The Group “J,K&L” represented for me the real classic vintage racers with lots of specials, one-off and other classic historic cars representing the spirit of Vintage racing. The group “J” cars included Bugatti and Austin, the Group “K” cars Ford Special and even an Alvis, the “L” group had the biggest collection with a number of MG TC racers and specials, a couple Coopers, a Riley or 2, a Ford Zephyr, a Simca Special, Elfin Streamliners, etc. etc. etc. Fantastic group of real race cars- fun for all!
The final group of “Sc” Production Sports cars managed their own race simply because of the overwhelming turn out of these cars. The under 2 liter class was dominated by Alfa Romeo GTV’s of one type or another, the under 3 liter class was by far mostly Porsche 911’s with a Ferrari or 2 included to keep everyone on their toes. The Under 5 liter group saw a few MGB GT V8 mix it up with BMW CS Coupe and a Ferrari 365 GTC4. The over 5 liter group of ground ponders saw a typical Chevy vs Ford contest with the Corvettes taking on the De Tomaso Pantera contingent. You had to see this race to believe!
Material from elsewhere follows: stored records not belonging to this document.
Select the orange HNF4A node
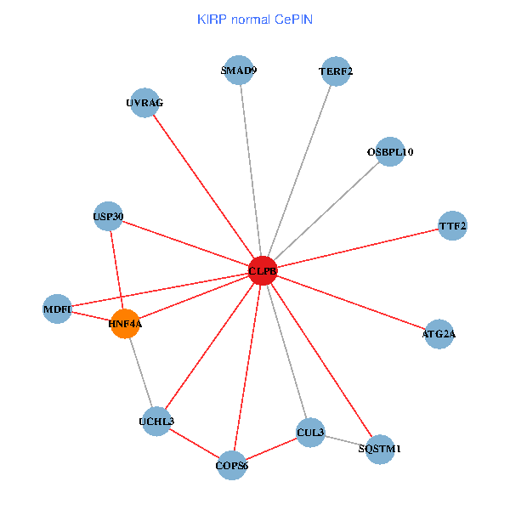click(x=125, y=324)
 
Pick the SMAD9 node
click(x=239, y=71)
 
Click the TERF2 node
click(x=336, y=71)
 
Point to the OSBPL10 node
click(x=389, y=151)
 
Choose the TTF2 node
click(x=452, y=226)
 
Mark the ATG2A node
click(x=439, y=334)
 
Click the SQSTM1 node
click(x=380, y=449)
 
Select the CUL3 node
click(x=310, y=433)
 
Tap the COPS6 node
click(x=232, y=465)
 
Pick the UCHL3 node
click(x=156, y=422)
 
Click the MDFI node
click(x=57, y=309)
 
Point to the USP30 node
click(x=108, y=217)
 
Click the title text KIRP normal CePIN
click(x=254, y=19)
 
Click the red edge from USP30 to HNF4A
click(x=116, y=270)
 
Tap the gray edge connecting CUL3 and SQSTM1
click(x=345, y=440)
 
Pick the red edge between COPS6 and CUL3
click(x=271, y=449)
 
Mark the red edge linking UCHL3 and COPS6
click(x=194, y=443)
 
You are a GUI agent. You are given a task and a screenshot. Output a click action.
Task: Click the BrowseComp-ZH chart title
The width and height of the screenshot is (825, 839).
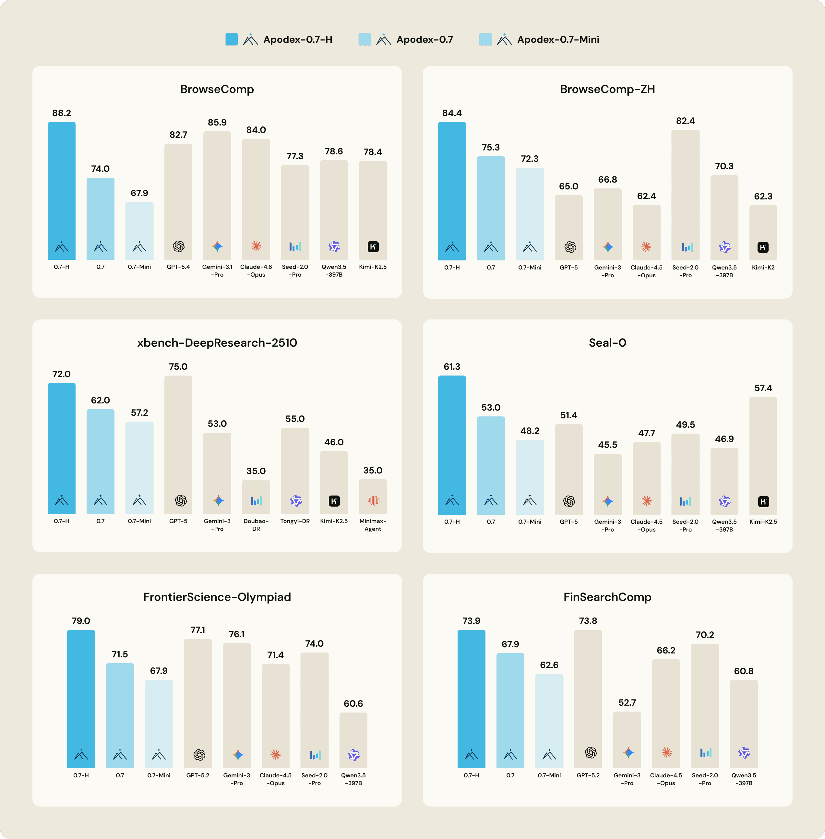[607, 89]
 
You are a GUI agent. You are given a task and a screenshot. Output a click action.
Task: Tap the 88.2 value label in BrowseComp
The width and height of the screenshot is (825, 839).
[62, 113]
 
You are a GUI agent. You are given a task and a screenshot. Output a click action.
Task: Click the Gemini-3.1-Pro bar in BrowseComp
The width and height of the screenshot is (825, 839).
[217, 195]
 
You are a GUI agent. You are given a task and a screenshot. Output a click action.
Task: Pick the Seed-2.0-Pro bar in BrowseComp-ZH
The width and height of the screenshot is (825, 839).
[685, 195]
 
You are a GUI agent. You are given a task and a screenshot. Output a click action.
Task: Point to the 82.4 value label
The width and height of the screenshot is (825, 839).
[685, 121]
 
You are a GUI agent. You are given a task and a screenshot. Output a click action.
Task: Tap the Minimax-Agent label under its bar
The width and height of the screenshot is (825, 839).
[373, 525]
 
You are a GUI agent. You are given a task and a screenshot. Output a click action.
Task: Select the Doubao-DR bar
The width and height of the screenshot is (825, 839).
[256, 496]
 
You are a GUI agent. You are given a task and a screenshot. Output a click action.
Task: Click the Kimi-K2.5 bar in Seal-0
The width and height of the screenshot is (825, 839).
[763, 455]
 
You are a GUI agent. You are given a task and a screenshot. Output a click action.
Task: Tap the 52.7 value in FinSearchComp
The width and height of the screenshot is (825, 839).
[627, 702]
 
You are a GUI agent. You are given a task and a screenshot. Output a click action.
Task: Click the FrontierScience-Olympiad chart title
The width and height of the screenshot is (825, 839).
[217, 597]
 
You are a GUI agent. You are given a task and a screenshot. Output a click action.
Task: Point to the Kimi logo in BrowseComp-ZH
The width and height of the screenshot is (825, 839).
[763, 247]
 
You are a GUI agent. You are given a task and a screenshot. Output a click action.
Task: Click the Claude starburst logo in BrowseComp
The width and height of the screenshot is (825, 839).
[256, 246]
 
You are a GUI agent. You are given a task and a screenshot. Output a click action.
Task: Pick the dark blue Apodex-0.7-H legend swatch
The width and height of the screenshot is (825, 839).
[231, 40]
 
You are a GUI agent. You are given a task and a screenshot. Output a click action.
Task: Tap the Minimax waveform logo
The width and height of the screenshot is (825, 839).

The format of the race week-end was indeed very exciting! The real spectator part of the event took place on Saturday and Sunday, but Thursday was a test day for first timers to this track and Friday was formal practice and qualifying. The track time on Thursday seemed more than adequate and with the 2 sessions on the track on Friday it was easy to be ready for the races over the week-end. Now you might think that with 50 car grids and 575+ entrants that racer within you would be disappointed but reality it is far from it. The format consists of 2 races per day per group for a total of 22 races on the track each day. And you might also argue that the format of a 6 lap race left something to be desired until you understand the fantastic thrill of the normal standing start system used most commonly in Australia. Not only does it provide great show for the spectators but the adrenaline rush from a driver’s perspective and imperative that results from only have 6 laps makes for great racing.
I forgot to mention that in 2011 the event was shortlisted in the top 6 contenders for the Historic Motor Sport event of the year by the UK magazine Octane. So should you make an effort to go- for sure, even as a spectator it is worth it!
I was very fortunate to be able to be able to “arrive and drive” to this event. I simply made a deal with a local guy that races a MG Midget and we agreed that I would come to Australia to race in an event or 2 and in return he would come to California and do the same in my Mini Cooper. You might consider this – it is a great way to have a great time and experience something new.